Perhaps one of the most interesting trials was a Spanish randomized phase 2 trial of two older medicines, dacarbazine compared with the doublet of dacarbazine and gemcitabine. The primary objective of this trial was to determine if the doublet had a superior 3 month PFS rate. The trial met its stated objectives with a 3 month progression free rate of 54% for the doublet compared with 36% for DTIC. Interestingly secondary objectives of RR (4% v 12%), TTP (2 v 4.2 months) and even OS (8 v 16 months) all favored the combination arm. These data are not significantly different from those of gemcitabine and docetaxel compared with gemcitabine monotherapy.

Targeted Therapy

In the realm of targeted therapy imatinib continues to make waves even in the non-GIST world. In the extremely rare tumor of Dermatofibrosarcoma Protuberans, Schuetze et al presented the combined results of 2 trials of imatinib, one EORTC one SWOG of patients with metastatic DFSP. DFSP is the result of a somatic chromosomal translocation putting Platelet Derived Growth Factor (PFGF) under the control of the collagen promoter. This is the human equivalent of the viral oncogene v-sis. This results in a locally aggressive cutaneous and dermal disease that has low malignant potential. Due to its potent anti PDGFR activity, imatinib therapy had a 46% response rate for patients with metastatic DFSP, with a TTP of 1.7 years. This was sufficient to convince the FDA to grant approval for this indication on the basis of response rate alone, in this orphan disease.
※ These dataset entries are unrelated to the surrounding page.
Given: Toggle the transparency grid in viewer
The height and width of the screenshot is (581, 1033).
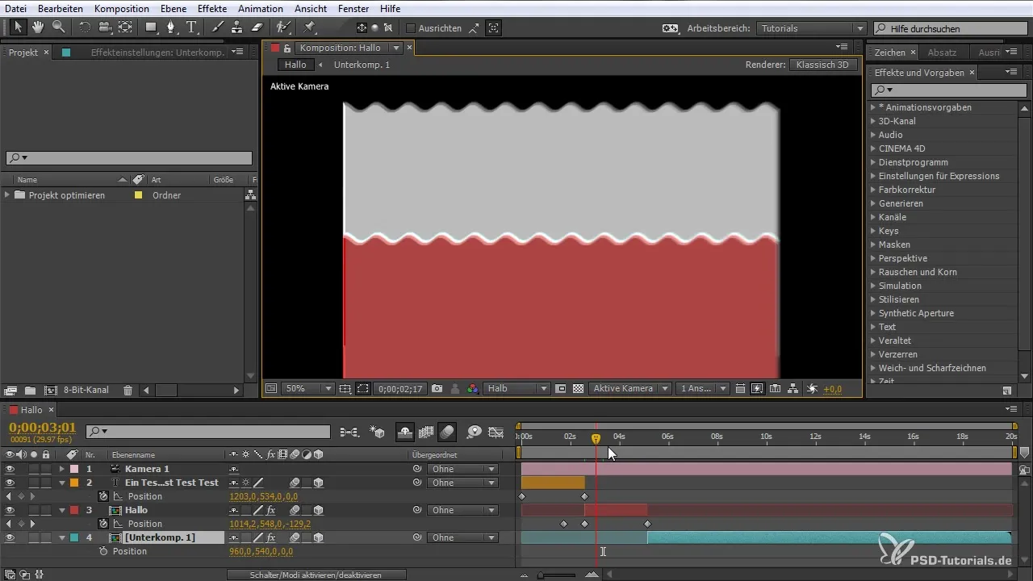Looking at the screenshot, I should coord(578,388).
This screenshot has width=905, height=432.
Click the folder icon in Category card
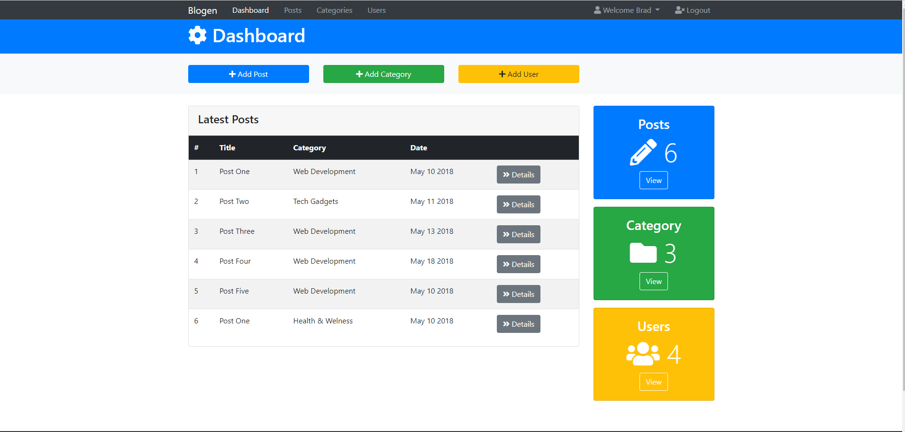[643, 253]
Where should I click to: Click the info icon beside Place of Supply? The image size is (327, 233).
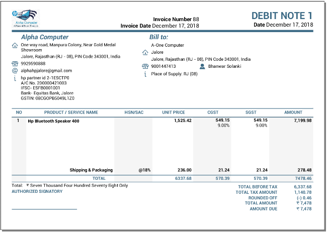coord(145,74)
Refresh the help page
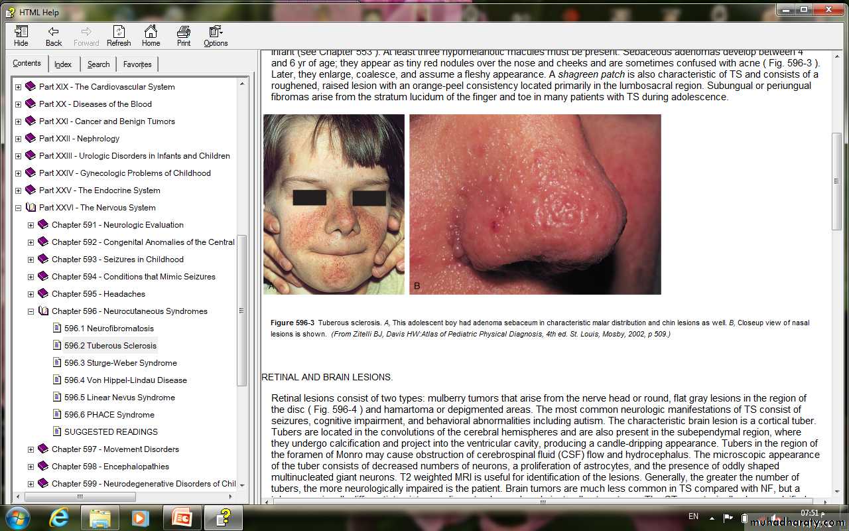 pyautogui.click(x=119, y=36)
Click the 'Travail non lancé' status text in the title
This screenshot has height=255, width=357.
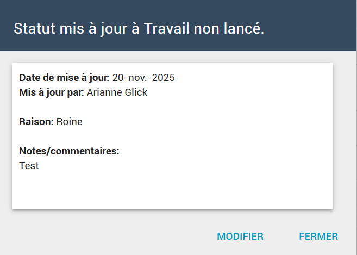pyautogui.click(x=204, y=29)
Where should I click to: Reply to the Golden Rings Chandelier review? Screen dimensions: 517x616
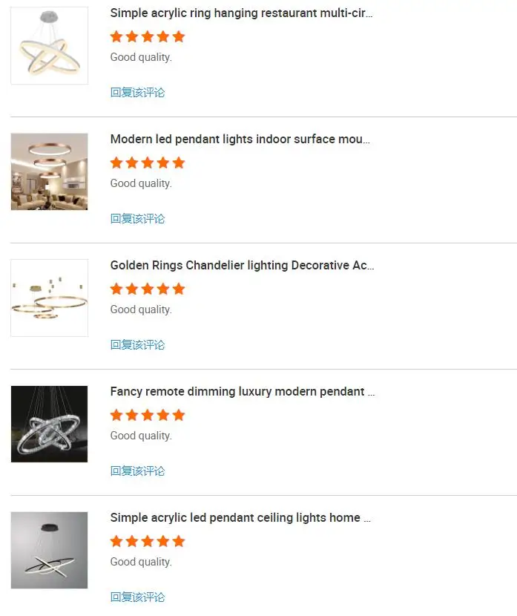click(x=138, y=344)
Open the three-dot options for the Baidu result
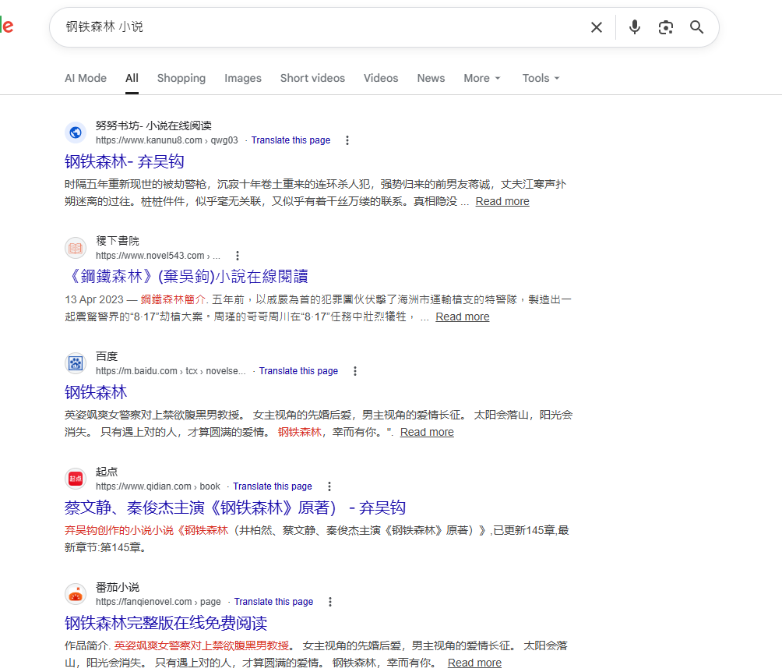This screenshot has height=672, width=782. click(x=355, y=371)
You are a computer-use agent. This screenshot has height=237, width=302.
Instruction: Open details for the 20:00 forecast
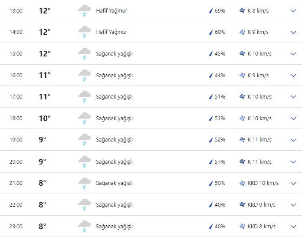[293, 161]
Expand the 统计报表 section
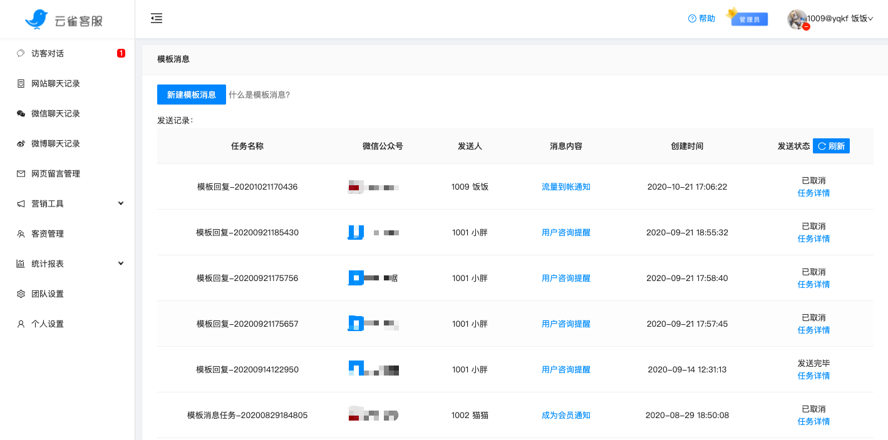 point(69,263)
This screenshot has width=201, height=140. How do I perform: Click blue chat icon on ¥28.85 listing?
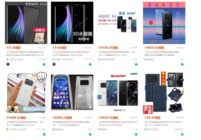click(182, 134)
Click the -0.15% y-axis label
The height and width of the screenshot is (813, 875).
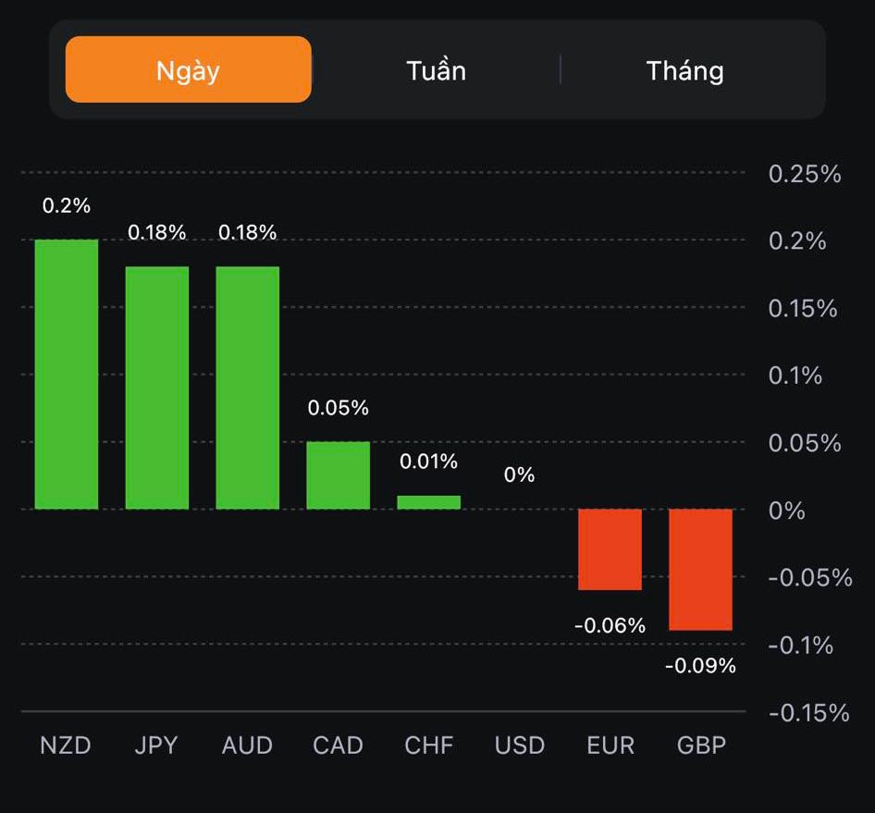(x=807, y=712)
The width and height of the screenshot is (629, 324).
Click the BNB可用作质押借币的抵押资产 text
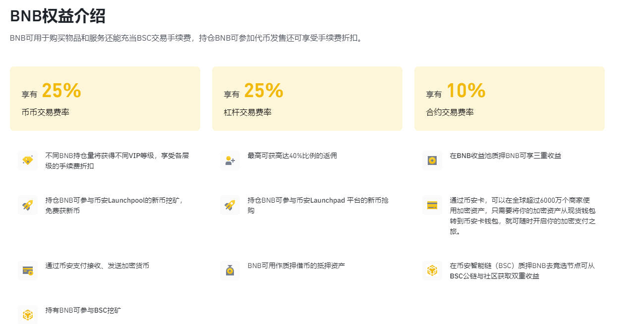pos(296,266)
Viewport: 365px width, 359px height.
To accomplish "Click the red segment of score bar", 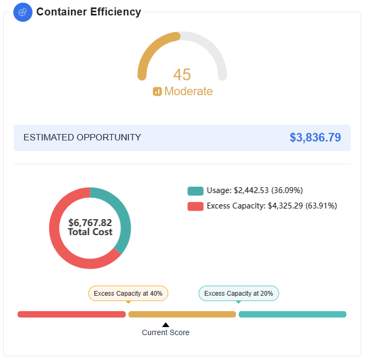I will pos(71,314).
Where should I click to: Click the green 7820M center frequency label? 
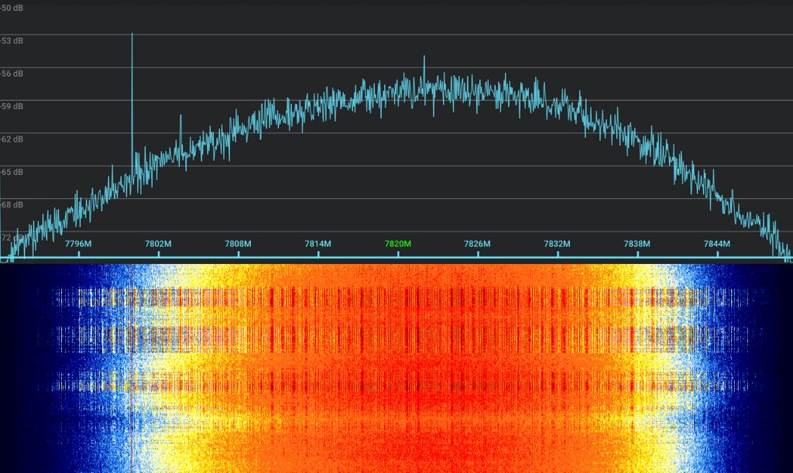[398, 244]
Other interesting trials in this category included a trial of single agent bevacizumab in angiosarcoma, showing 3 PRs out of 26 patients (12%) consistent with results previously reported for sorafenib and sunitinib, validating VEGF inhibition, in this sarcoma subtype. The oral VEGF inhibitor Cedarinib showed remarkable activity of 5 PRs out of 7 patients treated with Alveolar Soft Parts Sarcoma (ASPS), an indolent disease, but nevertheless, one that is generally considered refractory to standard agents.

GIST

GIST is really the poster child of targeted therapy in the solid tumor world. There is no other single agent with such high activity (50-75% RR), TTP (~ 2 yrs v 6 weeks for standard therapy) and a favorable toxicity profile, in any other tumor type, not even hormonal therapy for metastatic Breast cancer. Although some interesting retrospective data was presented, I found the most interesting presentation to be that on the use of the class of HSP 90 inhibitors. This family of agents has strong preclinical rationale to be active in TKI refractory GIST by degrading mutant c-kit, regardless of genotype. Unfortunately the clinical development has failed to live up to its promise. In a mouse model system however synergy was seen with the combination of imatinib c-Kit suppression along with HSP90 inhibition. It may be that in a 3rd line or later setting, as we are seeing multiply drug resistant tumors, that effective therapies may need to be combination regimens.